CodexBloom - Programming Q&A Platform

Regex for Extracting Versions from a Complex String - Unexpected Matches

👀 Views: 14 đŸ’Ŧ Answers: 1 📅 Created: 2025-06-03
regex javascript node.js JavaScript

I'm getting frustrated with I'm trying to extract version numbers from a string that contains various formatted data... The string might look something like this: `"Release 2.0.1 and Fix 2.0.1-alpha, also see Build 3.0.0"`. My goal is to match the version numbers, which could be in the form of `X.Y.Z` or `X.Y.Z-prerelease`. Initially, I wrote the following regex pattern: ```regex \b(\d+)\.(\d+)\.(\d+)(?:-(\w+))?\b ``` Using this regex, I attempted to find all matches in JavaScript like so: ```javascript const str = "Release 2.0.1 and Fix 2.0.1-alpha, also see Build 3.0.0"; const regex = /\b(\d+)\.(\d+)\.(\d+)(?:-(\w+))?\b/g; const matches = str.match(regex); console.log(matches); ``` However, the output gives me `['2.0.1', '2.0.1-alpha', '3.0.0']`, which is expected, but I also need to ensure that it captures only non-repeated versions without any overlaps (for example, it shouldn't capture the same version in different formats).

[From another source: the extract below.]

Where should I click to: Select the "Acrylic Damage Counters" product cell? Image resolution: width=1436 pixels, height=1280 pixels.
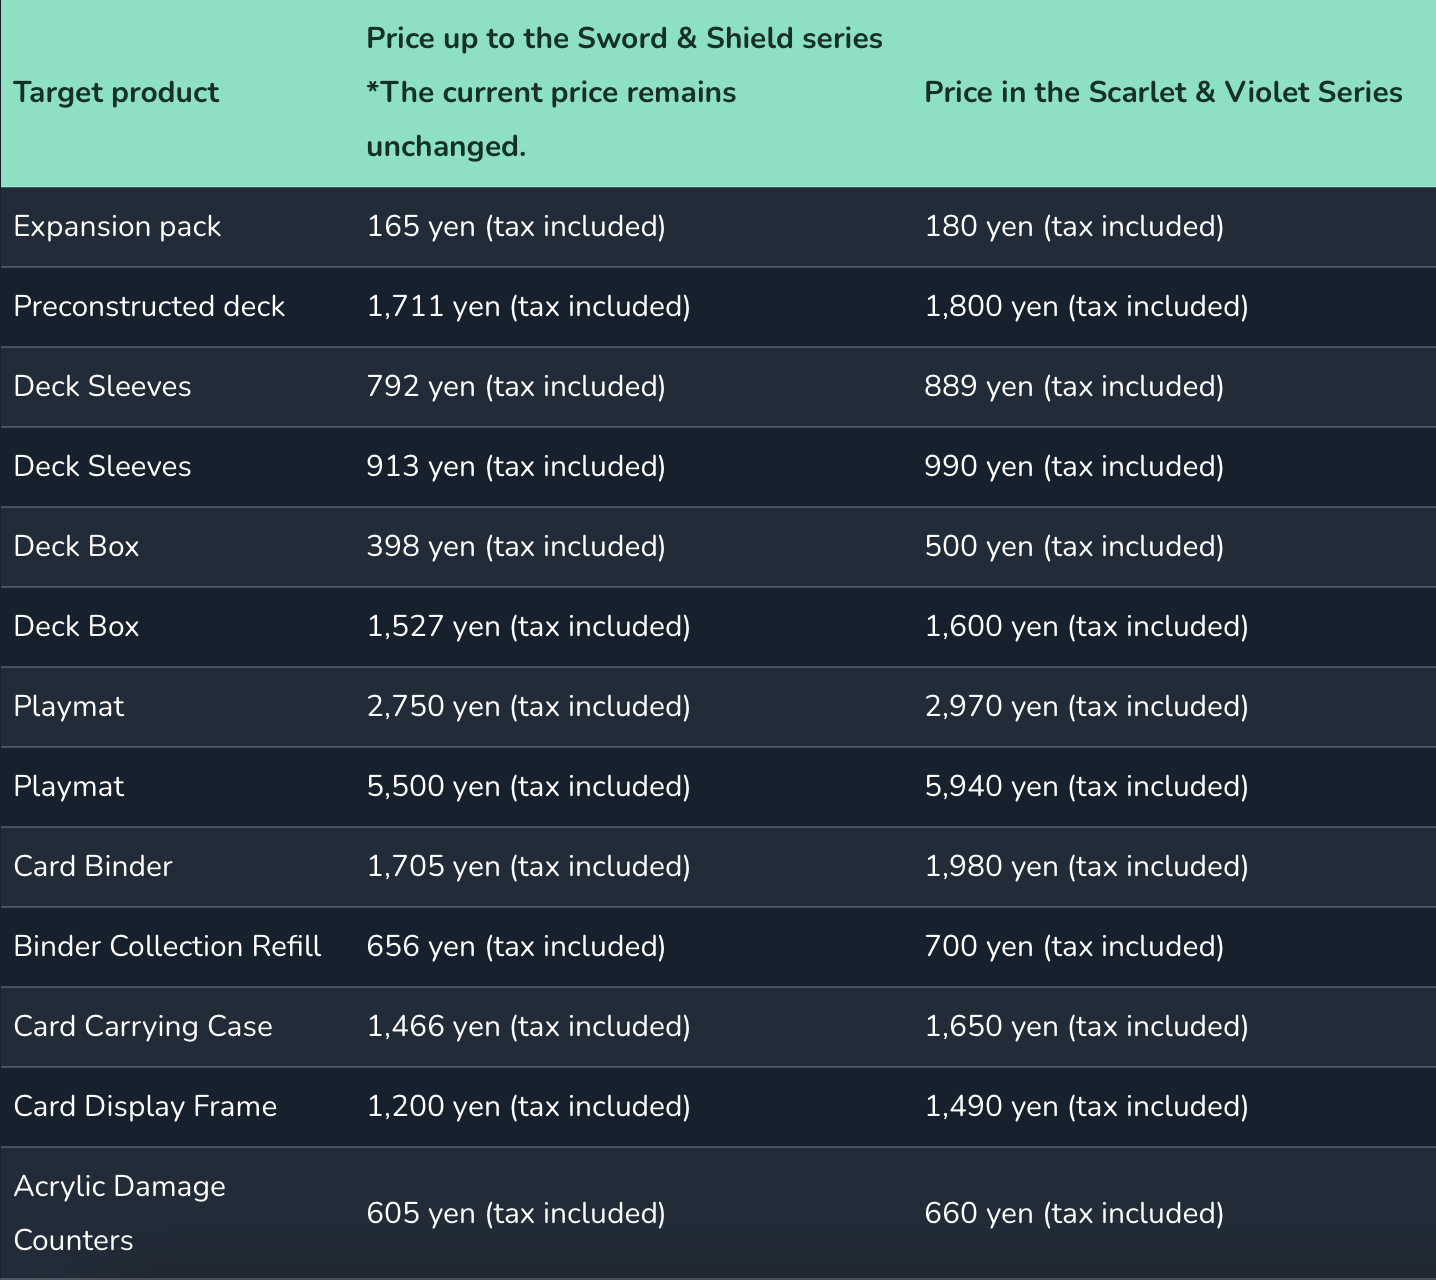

I tried to enforce uniqueness by converting matches into a Set before returning them: ```javascript const uniqueMatches = [...new Set(matches)]; console.log(uniqueMatches); ``` But I am still having issues when the string contains more complex versioning or featurized versions like `2.0.1-feature1` or if it has an extra dot like `2.0.1.5`. The regex seems to unexpected result in those cases. Is there a way to adjust my regex pattern to handle these edge cases more effectively? I'm using regex in a Node.js environment (version 14.17.0), and I want to ensure that I cover the variations without bringing in false positives. Any help would be greatly appreciated! Thanks in advance! This is my first time working with Javascript 3.10. What's the best practice here?